> Aim of the task:
Report each line of the records below that uses the word "computer".

> Supplied information:
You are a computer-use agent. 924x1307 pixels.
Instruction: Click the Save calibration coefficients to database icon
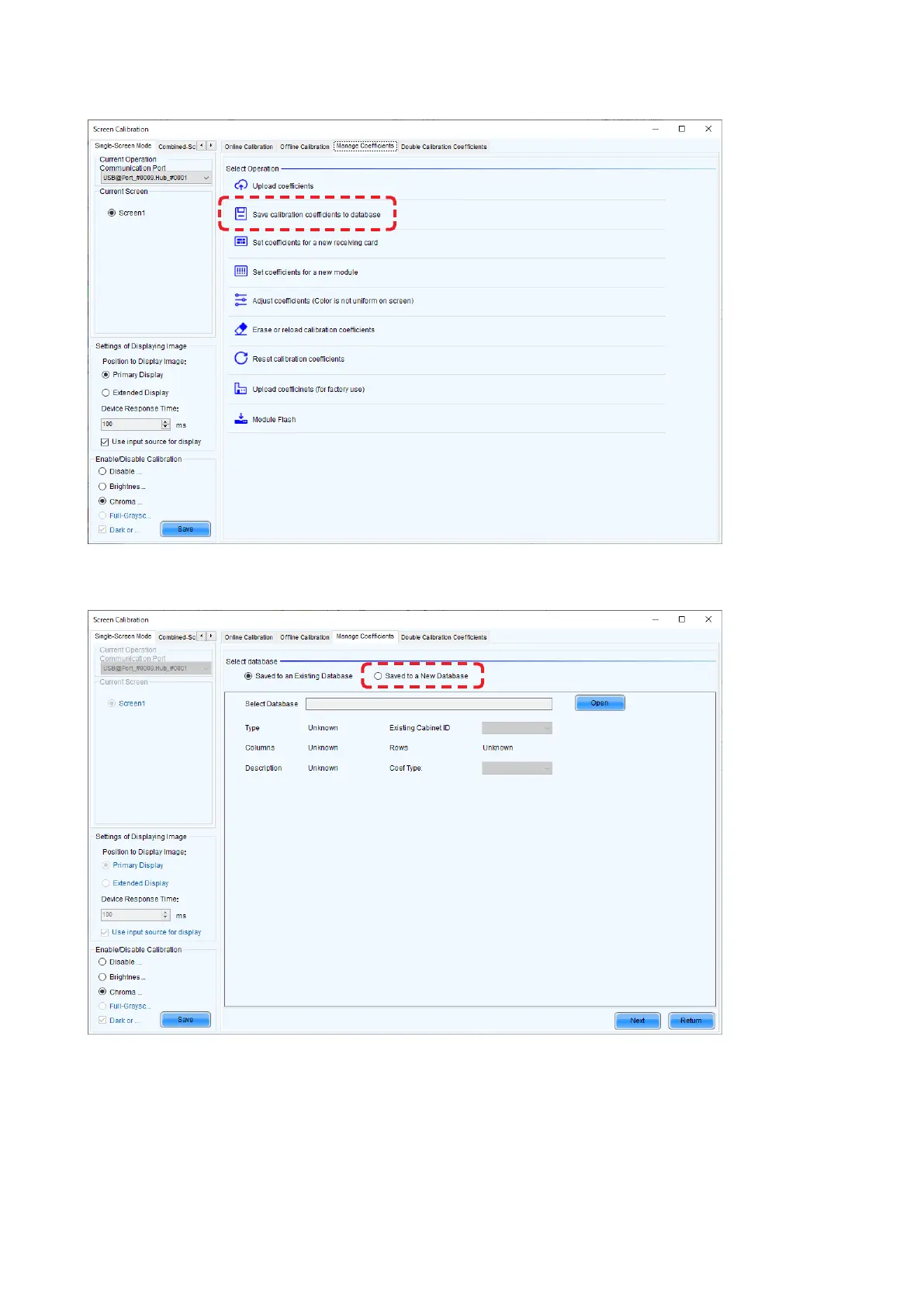tap(241, 214)
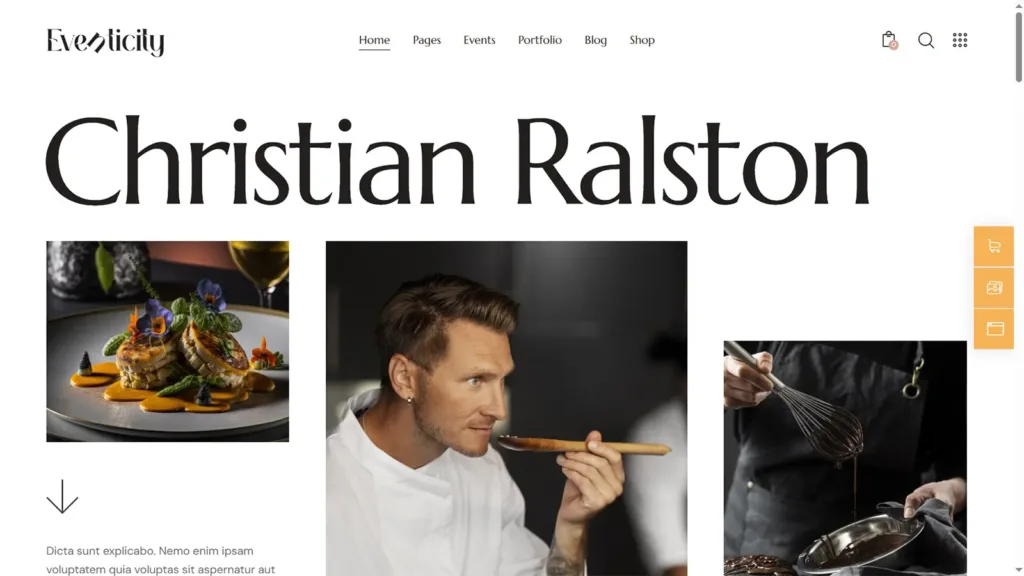Open the plated dish food photo

(167, 342)
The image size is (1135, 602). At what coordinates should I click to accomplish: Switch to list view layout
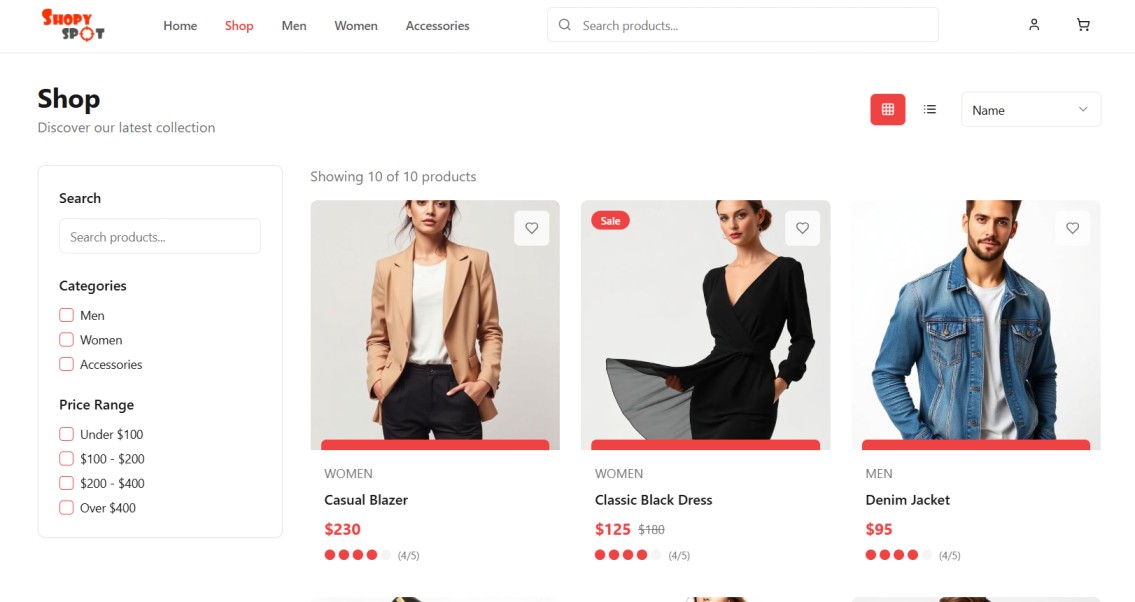point(930,109)
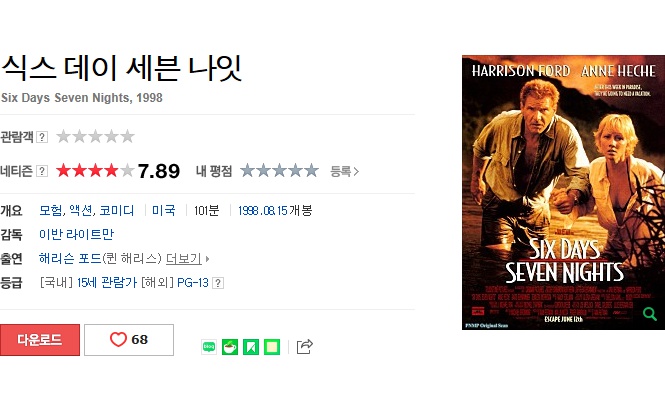Open the share arrow icon

pyautogui.click(x=305, y=346)
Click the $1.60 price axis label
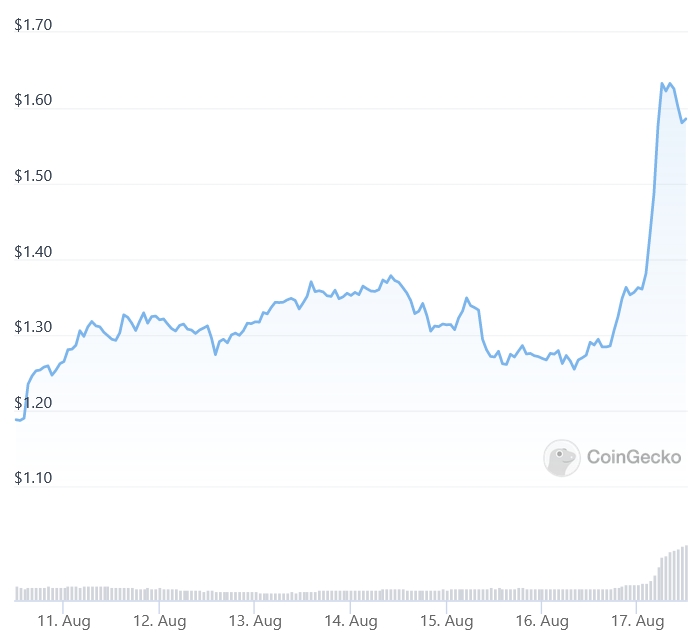Viewport: 692px width, 639px height. tap(33, 100)
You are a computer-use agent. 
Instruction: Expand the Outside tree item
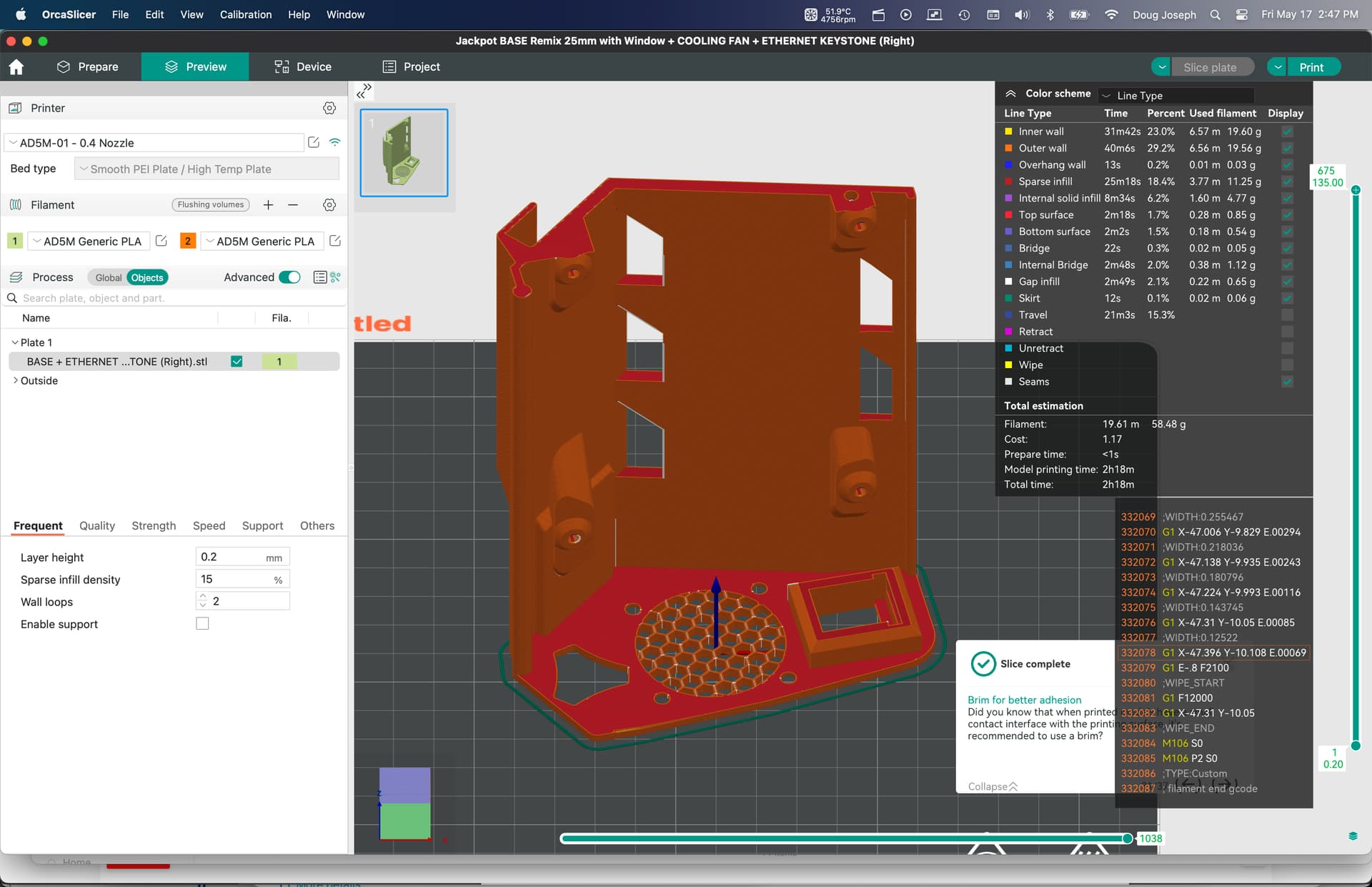[16, 380]
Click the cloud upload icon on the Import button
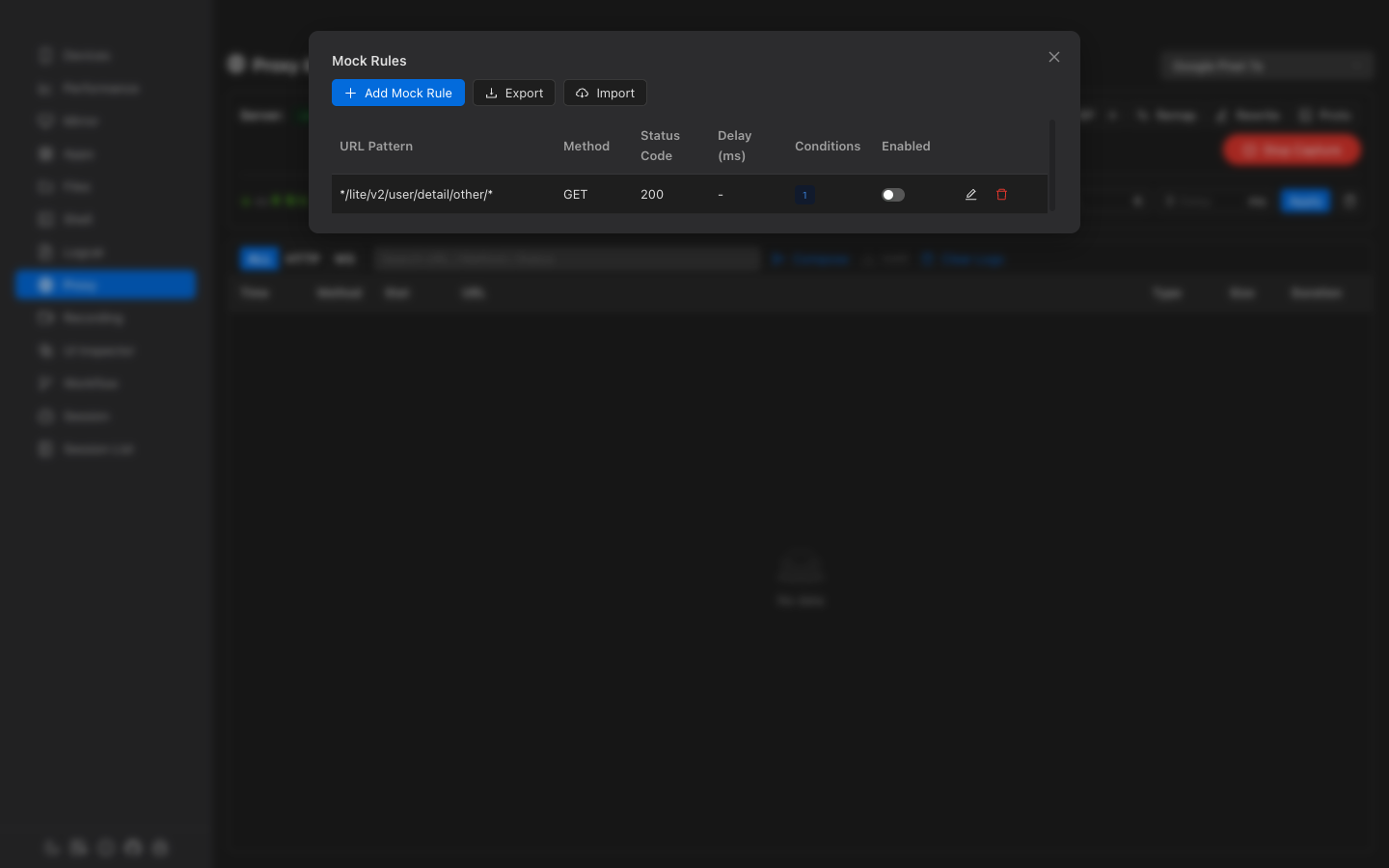Viewport: 1389px width, 868px height. point(582,93)
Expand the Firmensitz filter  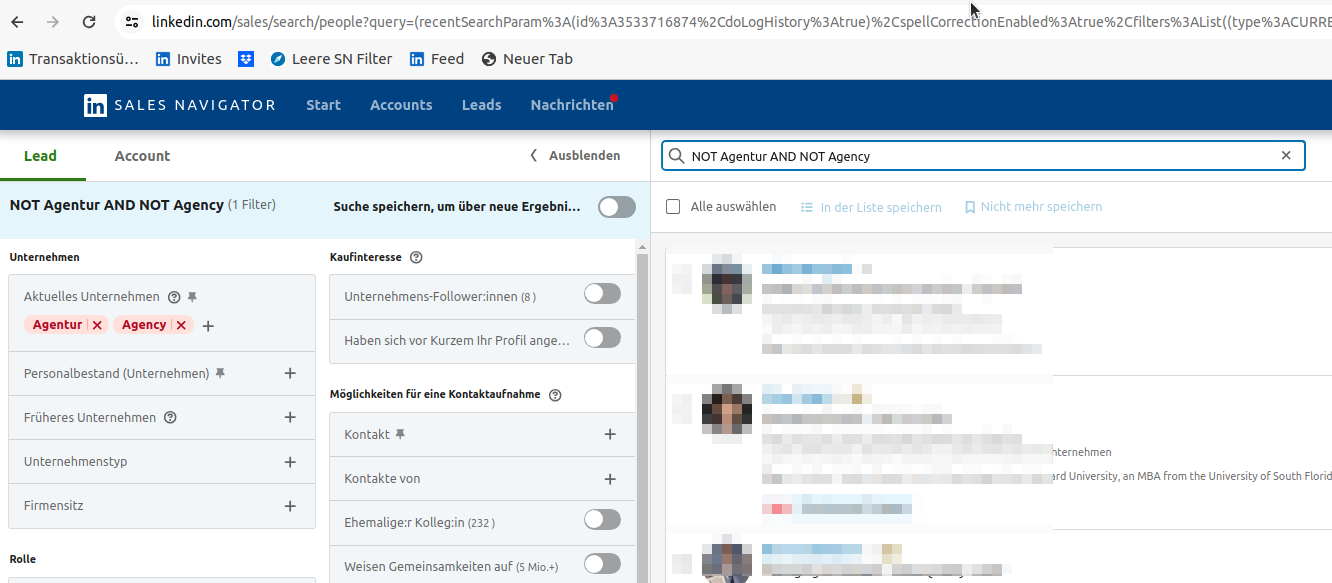pyautogui.click(x=290, y=506)

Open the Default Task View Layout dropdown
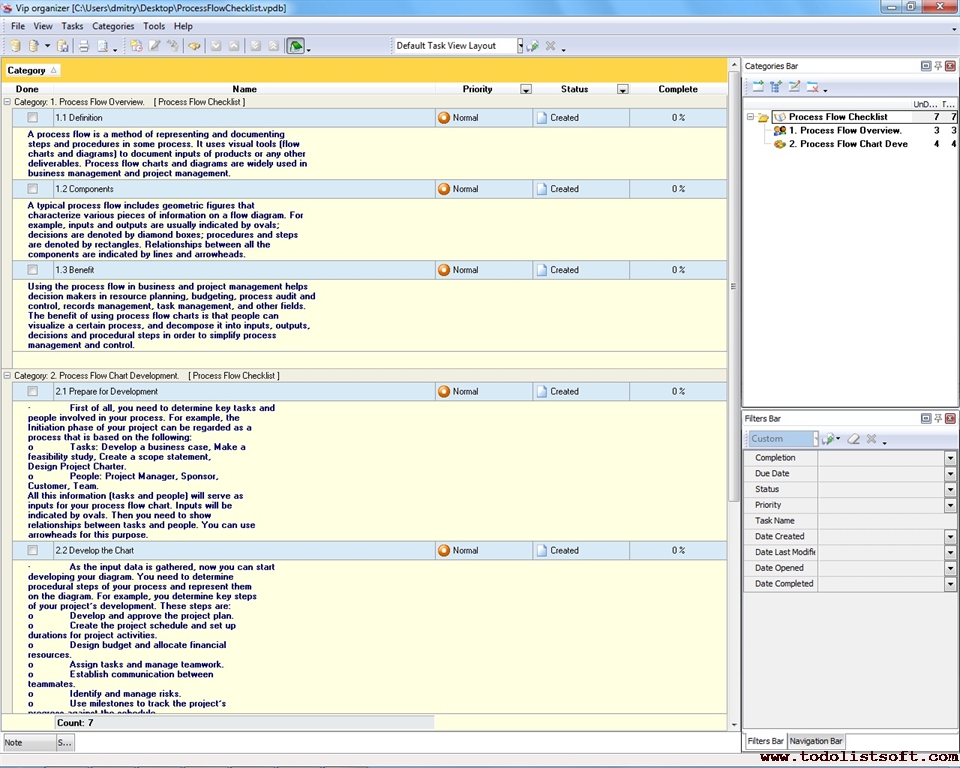tap(520, 46)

> Output below:
You are a computer-use agent. 924x1307 pixels.
You are a computer-use agent. 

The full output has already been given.